**YOUR ASSIGNMENT:** Leave out the pictures and repeat exactly the lines from the one containing "Screen dimensions: 569x380" through the final line of the listing below.
#### RECORDS FOR PROCESSING ####
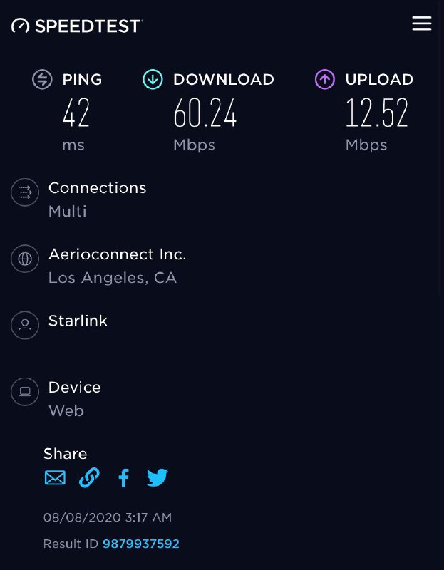Click the 08/08/2020 3:17 AM timestamp
The image size is (444, 570).
(108, 517)
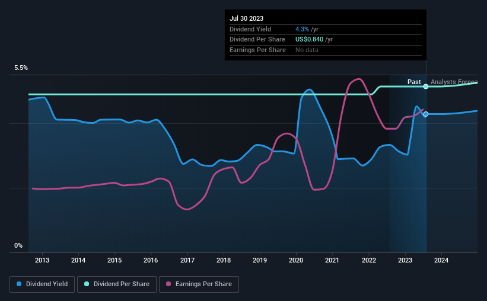487x301 pixels.
Task: Select the blue data point marker on yield line
Action: (426, 114)
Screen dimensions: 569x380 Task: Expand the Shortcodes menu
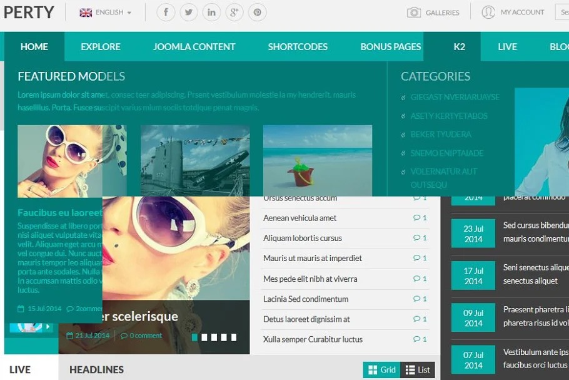[x=298, y=47]
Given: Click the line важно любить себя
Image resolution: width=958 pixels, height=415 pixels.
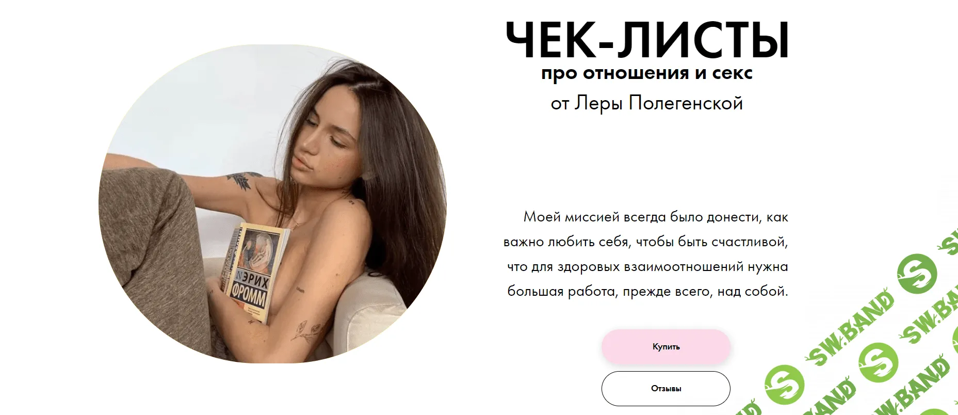Looking at the screenshot, I should click(x=646, y=242).
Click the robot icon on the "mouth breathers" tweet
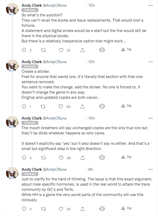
####
**YOUR SOLUTION:**
Screen dimensions: 569x380 Task: Expand the Shortcodes menu
[x=298, y=47]
Given: Click the line важно любить себя
Image resolution: width=958 pixels, height=415 pixels.
Looking at the screenshot, I should click(x=646, y=242).
Click the robot icon on the "mouth breathers" tweet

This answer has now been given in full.